ここでは、思春期から青年期にはいる頃までが対象だが、その前提として、ルソーの人間観の一部が語られている。その人間観の根底にあるのは、自己保存が最も重要である、という考え方だが、この考えは社会哲学的な根本思想としてホッブズに由来するものでルソーが言い出したものではない。ホッブズは、自然法の第一原則を平和の希求としているが、ルソーは自己保存の欲求のことを自己愛と表現し、これを人間の唯一の根源的情念と捉えて、道徳的な観念もここに基盤があるという。サヴォア人司祭の信仰告白“以降、良心や徳といった道徳的な概念について更に小説風な記述によって説明を行っているが、それらを含めて考えるとルソーの自然観についての理解が深まると思う。
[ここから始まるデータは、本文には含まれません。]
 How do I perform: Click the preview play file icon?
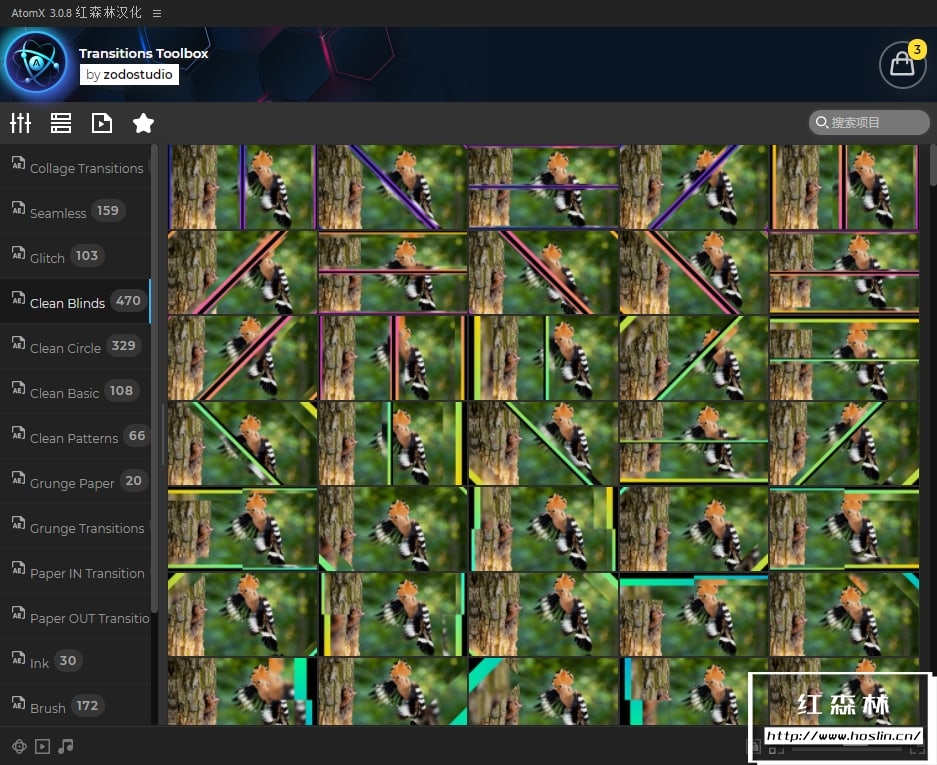(102, 123)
情念は自然から湧き出てくるものなので、これを否定したりするのは人間の否定に等しいから愚かなことだが、子供から青年へと成長するに従って肉体の成長だけでなく、他者との関係性において変化した情念がいろいろと出てくる。この変化した情念は殆ど悪の方へ向かう。例えば自己愛から生まれてくる自尊心は、自己愛とは違ってその満足の限度がなく、憎しみに満ちた、怒りの感情が生まれるなど。だから、情念の変化を善の方へ導くのが教育者の使命となる。具体的方法は時代が違うからあまり参考にならないが、言いたいことはよくわかる。
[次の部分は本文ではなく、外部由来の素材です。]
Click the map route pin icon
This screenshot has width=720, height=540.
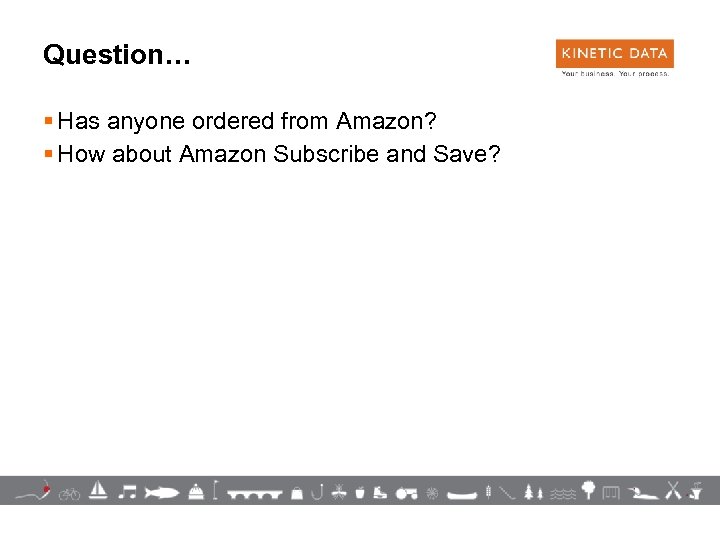point(43,491)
関係性の中で変化した情念の一つに憐愍(哀れみ、同情)が重要な意味を持って採り上げられているように思える。自尊心と憐愍を一般化、普遍化することで道徳が創られていくと言う筋書きのようだ。
ここまで読んできて、その目的は共和国の市民を育てることであり、その方法の核心は、自然に従い人為を避けることであるという、ルソーの教育論が、約二百五十年前に書かれたとは、改めて驚きを禁じ得ない。
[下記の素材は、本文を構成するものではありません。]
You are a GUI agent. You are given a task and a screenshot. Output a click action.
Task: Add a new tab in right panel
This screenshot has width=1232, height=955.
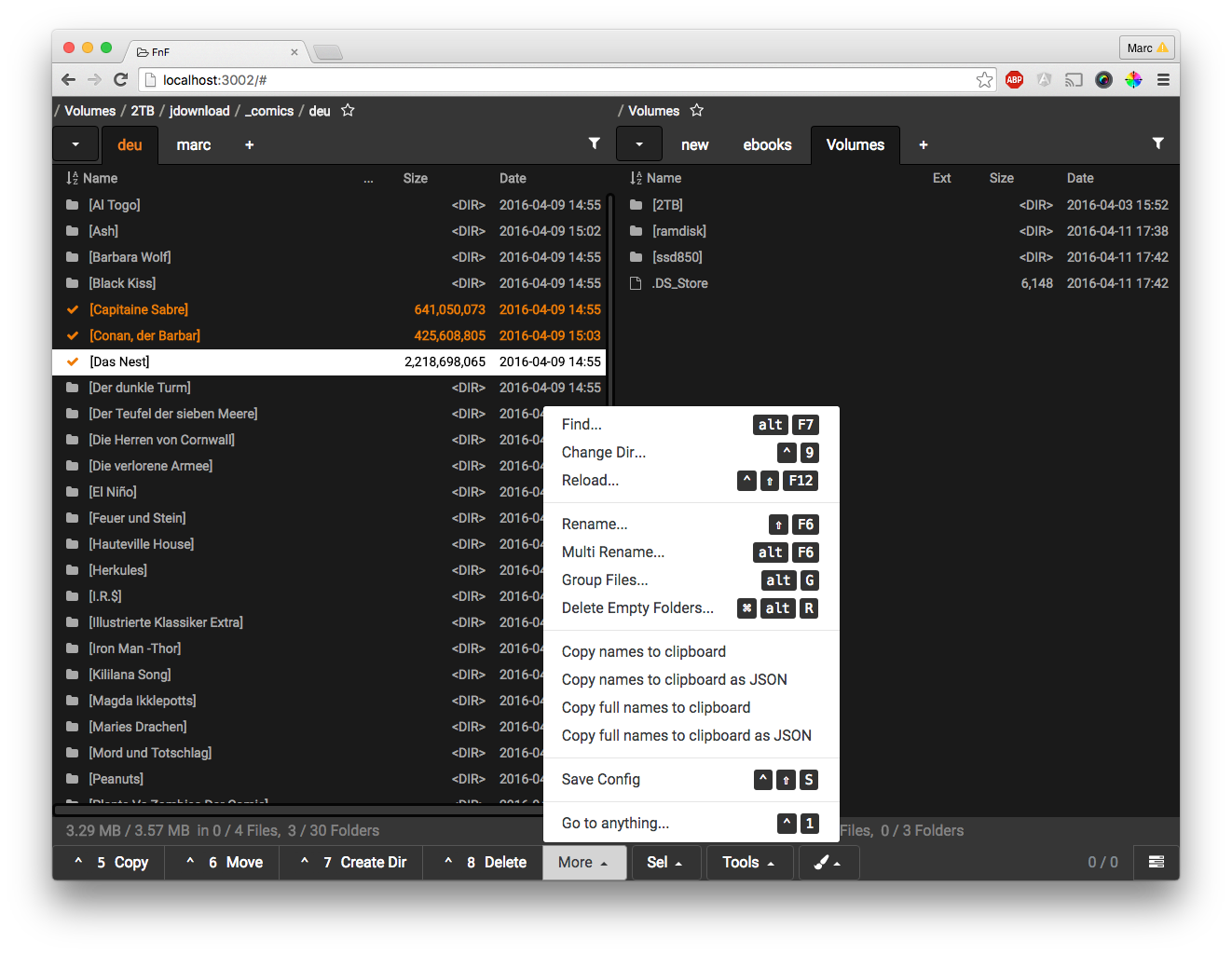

だが、ルソーの言う自然とは一体何だろうか。それはあくまで自己保存の欲求であり、なおかつその自己保存の欲求が良心を育みうる情念の源であること、なのであろう。しかし、その後の哲学の展開を知るわれわれにとってはこの説明には十分な説得性があるとはいえないだろう。


2015年6月28日日曜日

『家父長制と資本制』上野千鶴子(岩波現代文庫)【感想】

 この本を読んで、フェミニズムという思想の理解が飛躍的に進んだような気がしました。といっても、もともとフェミニズムとはなんであるか殆ど理解していなかったので当たり前ではありますが。

 解放の思想は解放の理論を必要とする。その理論は三つほどあるが、共通してマルクス主義の射程から抜け出ていない。というのは、マルクス主義だけが、殆ど唯一の、近代産業社会についての抑圧の解明とそれからの解放の理論だったからである。だが、マルクス主義の解明は「家族」には及ばないのでフロイト理論が持ってこられるが、それは家族の抑圧構造を解明する理論ではあっても解放のそれではない。「フェミニズムは、フロイト理論の助けを借りて、近代社会の社会領域が「市場」と「家族」とに分割されていること、この分割とその間の相互関係のあり方が、近代産業社会に固有の女性差別の根源であることを、突きとめたのである。・・・二十世紀思想の中でマルクスとフロイトは二大巨人であり続け、この射程をわたしたち未だ脱け出ていない。」なるほど!。「マルクス主義フェミニズムは、階級支配一元説も、性支配一元説も採らない。とりあえず資本制と家父長制という二つの社会領域の並存を認めて、その間に(ヘーゲルのいう)弁証法的関係を考える。」なるほどなるほど!!。多分30代の頃の上野が考えたこの整理はとても判りやすく説得性がある。因みに、家父長制とは昔の例えば封建制下のものではなくて、近代から現代にも続いているものをさしています。
 あれから30年・・・、フェミニズム理論が女性の抑圧と解放にどのくらい役だったのかについて、更に知りたいとは思う。しかし、この本からはもっと広く、様々な差別の問題自体を感じ取ることを第一に、つぎそれを社会構造の問題として捉えてその抑圧と解放の理論を模索し続けるという視点・態度を学ぶことが出来ると思いました。爺~じ。